▶ _GIVEN PASSAGE_:
===
What is called for, and urgently now, is to oppose all imperialist marauders and mass murderers, and all systems and relations of oppression and exploitation, while giving particular emphasis to opposing “our own” imperialist oppressors who commit their monstrous crimes “in our name” and seek to rally us to support them on the basis of a grotesque American chauvinism, which we must firmly reject and fiercely struggle against.
—Bob Avakian, from his article “A Basic Principle on the War in Ukraine,” written shortly after that war began
The war in Ukraine began after Russia invaded Ukraine in February 2022. Almost as soon as the war began the U.S., along with the European imperialists that it overall leads in the NATO military alliance, began arming, financing, training, and giving strategic direction to Ukraine. The war became a proxy war between the U.S./NATO and Russia. This means the U.S. has been advancing its imperialist interests in its conflict with a rival imperialist power, Russia, through the Ukrainian military and people. It is a war between rival imperialist gangsters, the U.S./NATO on one side, Russia on the other.
There is nothing “just” about this war. It has turned the country of Ukraine into a slaughterhouse. In the 16 months since it started, tens, perhaps hundreds of thousands of people have lost their lives, countless more have been maimed, raped, and crippled. Entire cities have been destroyed, and over 13 million people have been “displaced from their homes.”
===
▶ _ACTIONS TO TAKE_:
1. From the passage on the war in Ukraine, retype the part between "What is called" and "fiercely struggle against.", inclusive.
2. According to the passage on the war in Ukraine, how many people have been displaced from their homes?
3. Name everything that the passage on the war in Ukraine says the U.S. and the European imperialists began doing for Ukraine almost as soon as the war began.

▶ _DATA LINES_:
===
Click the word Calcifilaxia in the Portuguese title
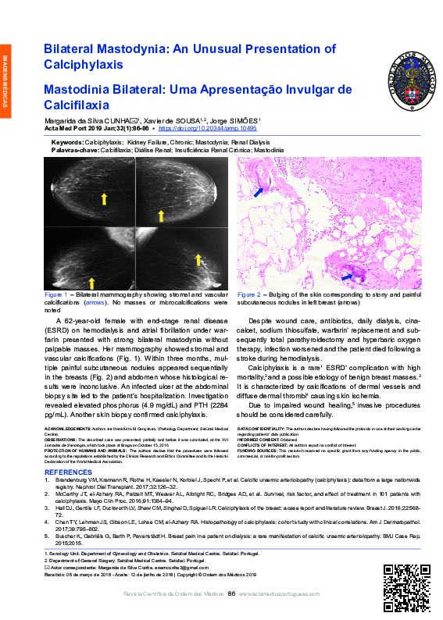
===
▶ _ANSWERS TO THE EXERCISE_:
1.
What is called for, and urgently now, is to oppose all imperialist marauders and mass murderers, and all systems and relations of oppression and exploitation, while giving particular emphasis to opposing “our own” imperialist oppressors who commit their monstrous crimes “in our name” and seek to rally us to support them on the basis of a grotesque American chauvinism, which we must firmly reject and fiercely struggle against.

2. Over 13 million people.

3. Arming, financing, training, and giving strategic direction to Ukraine.